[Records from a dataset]
^^^^

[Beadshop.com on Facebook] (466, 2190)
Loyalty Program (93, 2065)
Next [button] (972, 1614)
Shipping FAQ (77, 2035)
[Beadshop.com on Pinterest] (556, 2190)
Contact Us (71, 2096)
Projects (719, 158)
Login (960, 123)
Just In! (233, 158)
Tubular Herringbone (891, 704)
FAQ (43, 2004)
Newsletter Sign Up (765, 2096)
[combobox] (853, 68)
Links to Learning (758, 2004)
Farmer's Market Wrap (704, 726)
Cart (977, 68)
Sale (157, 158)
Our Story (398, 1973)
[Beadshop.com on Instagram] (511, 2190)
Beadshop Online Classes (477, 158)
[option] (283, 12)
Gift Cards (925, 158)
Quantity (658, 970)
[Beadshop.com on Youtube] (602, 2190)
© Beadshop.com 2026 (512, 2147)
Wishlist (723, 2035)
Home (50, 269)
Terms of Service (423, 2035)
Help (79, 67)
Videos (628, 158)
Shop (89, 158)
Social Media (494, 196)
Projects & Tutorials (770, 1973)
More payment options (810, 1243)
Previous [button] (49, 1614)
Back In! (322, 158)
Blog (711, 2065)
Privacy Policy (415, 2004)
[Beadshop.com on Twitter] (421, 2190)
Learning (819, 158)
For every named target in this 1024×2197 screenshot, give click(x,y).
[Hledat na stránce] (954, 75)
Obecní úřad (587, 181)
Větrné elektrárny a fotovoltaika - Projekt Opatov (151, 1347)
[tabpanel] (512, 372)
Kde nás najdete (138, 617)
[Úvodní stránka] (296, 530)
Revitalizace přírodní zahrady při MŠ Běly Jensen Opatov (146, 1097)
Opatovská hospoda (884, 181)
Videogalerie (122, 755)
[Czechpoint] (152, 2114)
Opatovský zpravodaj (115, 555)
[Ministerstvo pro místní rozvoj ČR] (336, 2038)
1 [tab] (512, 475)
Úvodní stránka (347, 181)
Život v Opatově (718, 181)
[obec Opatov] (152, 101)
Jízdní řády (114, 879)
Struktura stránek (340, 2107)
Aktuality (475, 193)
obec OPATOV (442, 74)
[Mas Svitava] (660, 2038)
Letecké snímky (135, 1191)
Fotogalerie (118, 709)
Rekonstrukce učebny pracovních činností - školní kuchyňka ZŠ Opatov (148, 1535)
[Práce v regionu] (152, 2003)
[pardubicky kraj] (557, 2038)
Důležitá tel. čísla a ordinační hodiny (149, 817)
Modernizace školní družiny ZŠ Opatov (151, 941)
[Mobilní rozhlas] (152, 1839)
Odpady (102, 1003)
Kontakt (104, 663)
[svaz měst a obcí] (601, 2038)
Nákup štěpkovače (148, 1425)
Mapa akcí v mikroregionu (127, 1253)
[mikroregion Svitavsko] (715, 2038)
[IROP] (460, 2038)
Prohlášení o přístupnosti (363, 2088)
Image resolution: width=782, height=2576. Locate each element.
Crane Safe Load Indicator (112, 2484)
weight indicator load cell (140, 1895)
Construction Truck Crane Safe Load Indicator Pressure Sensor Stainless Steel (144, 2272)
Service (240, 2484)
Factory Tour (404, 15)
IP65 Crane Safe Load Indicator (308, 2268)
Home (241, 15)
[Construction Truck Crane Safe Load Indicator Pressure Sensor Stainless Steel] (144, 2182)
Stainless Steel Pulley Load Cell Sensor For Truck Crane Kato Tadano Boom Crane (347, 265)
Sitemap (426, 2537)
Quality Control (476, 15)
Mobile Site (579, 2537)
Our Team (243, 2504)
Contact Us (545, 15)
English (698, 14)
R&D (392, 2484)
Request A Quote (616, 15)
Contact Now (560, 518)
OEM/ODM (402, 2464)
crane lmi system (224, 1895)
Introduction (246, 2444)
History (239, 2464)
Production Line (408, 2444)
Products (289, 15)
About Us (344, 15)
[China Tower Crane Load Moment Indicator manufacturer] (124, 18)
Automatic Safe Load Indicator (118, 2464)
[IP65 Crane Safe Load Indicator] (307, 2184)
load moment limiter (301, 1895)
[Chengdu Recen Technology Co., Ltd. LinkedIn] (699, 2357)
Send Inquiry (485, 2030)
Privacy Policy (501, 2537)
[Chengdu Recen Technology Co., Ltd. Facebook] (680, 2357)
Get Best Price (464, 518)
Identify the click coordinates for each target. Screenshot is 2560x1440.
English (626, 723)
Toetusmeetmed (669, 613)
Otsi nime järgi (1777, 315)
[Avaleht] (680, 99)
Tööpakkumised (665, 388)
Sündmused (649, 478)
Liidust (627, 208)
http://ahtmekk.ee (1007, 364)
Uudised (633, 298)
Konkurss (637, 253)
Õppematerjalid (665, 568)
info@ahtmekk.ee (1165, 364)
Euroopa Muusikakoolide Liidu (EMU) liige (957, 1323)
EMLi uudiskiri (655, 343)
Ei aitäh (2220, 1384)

^^^^

Task objective –
From the records above, transcribe exactly the run of lines that opens with the line holding "Image resolution: width=782, height=2576." and closes with the line holding "Home (241, 15)", both included.

Task answer –
Image resolution: width=782, height=2576. Locate each element.
Crane Safe Load Indicator (112, 2484)
weight indicator load cell (140, 1895)
Construction Truck Crane Safe Load Indicator Pressure Sensor Stainless Steel (144, 2272)
Service (240, 2484)
Factory Tour (404, 15)
IP65 Crane Safe Load Indicator (308, 2268)
Home (241, 15)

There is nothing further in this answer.